Magical Marea and the classification of cuisine

Please excuse the phrase, but “let’s call a spade a spade”. Marea isn’t the best Italian restaurant as Zagat and so many other sources hale it. For the record, may I kindly ask that we stop categorizing restaurants with an Italian flare or Italian fusion in our top 5 or top 10 lists?

Here is my list from 2012, to understand exactly what I mean

Nevertheless, my inspiration for writing today is that, due to my outstanding meal at Marea last week, I must declare it one of the best fine dining experiences of my life.

Essentially, we are discussing a restaurant whose menu is extremely seafood heavy, and where the $99 four-course prefix seems almost worth the credit card bill after considering value vs. quality. Three of my dishes were absolutely transporting, while the fourth, ironically the pasta, represented a mere 4 star effort (sarcasm intended). In a city where so many fine dining prefix menus can set you back over $100, a special occasion at Marea seems well suited compared to its competition.
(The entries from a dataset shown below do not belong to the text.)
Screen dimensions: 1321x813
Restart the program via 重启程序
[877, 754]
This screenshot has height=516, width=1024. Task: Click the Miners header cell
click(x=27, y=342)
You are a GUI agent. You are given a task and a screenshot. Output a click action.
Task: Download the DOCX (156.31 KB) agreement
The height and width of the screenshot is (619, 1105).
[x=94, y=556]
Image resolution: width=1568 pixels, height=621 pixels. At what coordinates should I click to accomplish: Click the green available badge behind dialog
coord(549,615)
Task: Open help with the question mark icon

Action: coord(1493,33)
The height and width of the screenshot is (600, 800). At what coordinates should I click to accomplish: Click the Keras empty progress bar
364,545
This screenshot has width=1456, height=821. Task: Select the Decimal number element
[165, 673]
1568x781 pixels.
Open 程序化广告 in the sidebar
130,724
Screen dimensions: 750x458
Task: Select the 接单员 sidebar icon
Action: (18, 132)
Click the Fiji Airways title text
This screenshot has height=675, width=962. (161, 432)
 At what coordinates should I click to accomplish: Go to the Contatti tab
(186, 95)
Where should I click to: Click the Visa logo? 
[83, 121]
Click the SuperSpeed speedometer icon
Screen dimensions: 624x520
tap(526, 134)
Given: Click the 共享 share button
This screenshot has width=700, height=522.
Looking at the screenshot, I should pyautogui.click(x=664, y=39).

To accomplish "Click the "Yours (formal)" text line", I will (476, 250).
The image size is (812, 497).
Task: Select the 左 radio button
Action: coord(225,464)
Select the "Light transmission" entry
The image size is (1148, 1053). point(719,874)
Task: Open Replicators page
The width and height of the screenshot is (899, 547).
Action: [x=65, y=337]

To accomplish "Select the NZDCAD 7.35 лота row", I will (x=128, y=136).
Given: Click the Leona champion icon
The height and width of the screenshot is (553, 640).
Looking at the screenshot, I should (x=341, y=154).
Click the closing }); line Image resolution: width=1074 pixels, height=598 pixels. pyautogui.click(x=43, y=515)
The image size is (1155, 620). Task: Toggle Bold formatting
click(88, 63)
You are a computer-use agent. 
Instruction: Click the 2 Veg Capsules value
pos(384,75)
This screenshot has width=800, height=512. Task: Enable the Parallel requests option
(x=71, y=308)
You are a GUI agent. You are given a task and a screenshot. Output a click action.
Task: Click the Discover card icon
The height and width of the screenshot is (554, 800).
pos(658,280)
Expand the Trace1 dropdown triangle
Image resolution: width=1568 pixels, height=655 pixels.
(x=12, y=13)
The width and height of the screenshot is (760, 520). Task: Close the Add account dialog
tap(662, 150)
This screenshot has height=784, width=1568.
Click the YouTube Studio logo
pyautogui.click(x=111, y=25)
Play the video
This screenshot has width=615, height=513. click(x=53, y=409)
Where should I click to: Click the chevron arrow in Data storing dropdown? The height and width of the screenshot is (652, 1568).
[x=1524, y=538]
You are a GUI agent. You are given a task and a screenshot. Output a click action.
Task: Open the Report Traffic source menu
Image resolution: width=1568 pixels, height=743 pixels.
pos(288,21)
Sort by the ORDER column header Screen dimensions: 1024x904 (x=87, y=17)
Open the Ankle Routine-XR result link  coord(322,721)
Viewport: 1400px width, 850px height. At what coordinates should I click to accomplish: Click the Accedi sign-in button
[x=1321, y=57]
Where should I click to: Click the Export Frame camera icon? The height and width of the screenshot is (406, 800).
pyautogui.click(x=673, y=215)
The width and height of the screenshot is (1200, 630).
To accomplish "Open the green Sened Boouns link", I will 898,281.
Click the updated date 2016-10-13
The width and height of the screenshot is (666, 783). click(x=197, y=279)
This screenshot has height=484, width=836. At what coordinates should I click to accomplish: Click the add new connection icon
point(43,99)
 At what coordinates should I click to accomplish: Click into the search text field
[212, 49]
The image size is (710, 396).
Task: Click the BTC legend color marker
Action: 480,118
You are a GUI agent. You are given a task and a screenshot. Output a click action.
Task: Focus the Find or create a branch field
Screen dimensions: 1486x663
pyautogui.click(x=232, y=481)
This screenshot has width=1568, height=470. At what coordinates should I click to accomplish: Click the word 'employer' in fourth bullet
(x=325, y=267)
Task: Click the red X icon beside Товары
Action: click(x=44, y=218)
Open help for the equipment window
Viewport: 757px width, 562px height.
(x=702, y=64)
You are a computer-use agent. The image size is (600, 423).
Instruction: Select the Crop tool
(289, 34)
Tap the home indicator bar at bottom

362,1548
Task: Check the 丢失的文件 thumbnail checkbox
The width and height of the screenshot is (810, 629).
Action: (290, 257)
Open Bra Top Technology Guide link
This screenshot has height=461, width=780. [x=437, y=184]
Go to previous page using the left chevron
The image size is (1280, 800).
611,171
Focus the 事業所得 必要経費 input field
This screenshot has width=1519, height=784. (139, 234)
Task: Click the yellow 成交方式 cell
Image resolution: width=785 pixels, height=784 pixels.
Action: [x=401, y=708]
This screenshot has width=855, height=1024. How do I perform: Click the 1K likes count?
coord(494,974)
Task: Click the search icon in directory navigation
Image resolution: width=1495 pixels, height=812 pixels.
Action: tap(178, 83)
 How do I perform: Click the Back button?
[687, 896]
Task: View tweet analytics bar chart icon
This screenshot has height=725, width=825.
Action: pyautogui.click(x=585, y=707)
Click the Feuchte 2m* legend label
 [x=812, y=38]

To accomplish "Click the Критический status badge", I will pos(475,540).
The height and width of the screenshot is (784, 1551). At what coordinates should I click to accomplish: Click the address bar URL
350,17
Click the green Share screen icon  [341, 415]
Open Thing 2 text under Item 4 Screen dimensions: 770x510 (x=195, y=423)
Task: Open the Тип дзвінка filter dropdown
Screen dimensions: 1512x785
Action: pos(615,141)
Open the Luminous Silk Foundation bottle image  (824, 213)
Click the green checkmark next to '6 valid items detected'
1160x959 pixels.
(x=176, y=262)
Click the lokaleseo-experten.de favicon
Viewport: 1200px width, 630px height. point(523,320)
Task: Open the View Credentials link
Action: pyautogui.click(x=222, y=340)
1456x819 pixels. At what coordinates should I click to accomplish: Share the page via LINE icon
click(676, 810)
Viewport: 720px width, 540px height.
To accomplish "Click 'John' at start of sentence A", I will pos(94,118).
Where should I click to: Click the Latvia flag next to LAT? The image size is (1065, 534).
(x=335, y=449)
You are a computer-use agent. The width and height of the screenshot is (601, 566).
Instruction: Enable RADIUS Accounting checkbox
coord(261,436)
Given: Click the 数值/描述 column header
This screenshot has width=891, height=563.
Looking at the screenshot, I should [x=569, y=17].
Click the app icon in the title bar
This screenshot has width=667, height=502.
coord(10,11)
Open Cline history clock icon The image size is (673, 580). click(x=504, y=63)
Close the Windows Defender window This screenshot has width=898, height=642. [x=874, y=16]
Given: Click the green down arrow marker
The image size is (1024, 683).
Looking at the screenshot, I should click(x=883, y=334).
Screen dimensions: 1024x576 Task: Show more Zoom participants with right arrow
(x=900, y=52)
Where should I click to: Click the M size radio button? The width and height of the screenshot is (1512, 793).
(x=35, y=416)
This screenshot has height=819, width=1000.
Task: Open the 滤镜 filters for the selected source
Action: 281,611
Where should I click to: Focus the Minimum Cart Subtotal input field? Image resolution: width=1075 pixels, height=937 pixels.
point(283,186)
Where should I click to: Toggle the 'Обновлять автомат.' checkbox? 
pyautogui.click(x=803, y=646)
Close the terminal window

After reading my review, I hope you will be knowledgeable of all the facts before you commence your next dining quest; you won’t regret it!

Restaurant Details:

240 Central Park South
New York, NY
5 stars out of 5 stars

Four courses of heaven:

There is a wide variety of options to select for each course at Marea, therefore allow me to describe the cuisine upon which I feasted. I started with “gamberi calamari”: sautéed shrimp and squid with spring onion and roasted pepper sugo. The flavors of this dish were amazing: there was a festival of colors and textures on the bottom with variously cooked vegetables, while the large succulent shrimp and fresh calamari were gloriously perched on top. This was definitely the best choice, considering that I really don’t like raw seafood, and the plate of food was simply transporting.
For my second dish, I chose tagliolini with manila clams, calamari, and peperoncino. After my first bite, I discovered a thin spaghetti cooked al dente along with minced seafood in a wine sauce with something crunchy sprinkled on top, similar to breadcrumbs. My theory is that there wasn’t enough calamari, and the clams were just about nonexistent. However, the ingredients worked well together, and I was happy with this delicious selection.

Deciding on an entree was more difficult, but I selected capesante: seared sea scallops served with crispy potato, morels, spinach, with a mushroom cream. Another transporting creation from the mind of Marea, these scallops might have been the best and most tender and sweet that I have ever tried. I can’t express how the vegetables accented and heightened the scallops, but trust me: they did! Also of note were the potatoes: my best description is that they were slivered, stuck back together again, and cooked in this fashion.
Finally, I suffered through yet another decision process, and requested budino al limone: lemon pudding torta with honey and blackberry fennel sorbetto. I expected great things after such an amazing meal, but Marea exceeded my preconceived notion and went even higher; this was no average lemon tart. On my plate, I found four layers: a moist lemon cake, then a refreshing lemon and honey pudding, and on top there was a magnificent scoop of sorbet. (Of course, I changed the sorbet flavor, but who could blame me? Strawberry prosecco!) What was the mysterious third layer that forever set this dessert apart? Have you ever been to a Chinese restaurant and dined on a “bird’s nest”, or ordered pan fried noodles to go? For those of you who have not, imagine light crispy noodles formed in a criss-cross pattern. This is what I encountered while deconstructing my masterpiece of a dessert, and the crunch factor sealed a 5 star review for the lemon torta in my mind.

Final thoughts:

Before writing each review, my head is absolutely crammed with notes, so here are a few more of them. The bread at Marea is fantastic and keeps flowing; the sourdough and focaccia were both excellent. Equally outstanding was the service; always informative but never pressuring or over-the-top. Other dishes which I sampled include the fantastic lobster appetizer and rich mushroom risotto, (and the white asparagus option sounds very intriguing for next time). Finally, honestly I asked for no peperoncino on top of my pasta and no spinach in the scallops dish. (I am what people in Spain call tiquismiquis or what my family and friends would call “picky”) Therefore, if someone like me finds the menu at Marea to be transcending, then all lovers of food, from novice to expert and vegetarian to carnivore, can enjoy this amazing restaurant!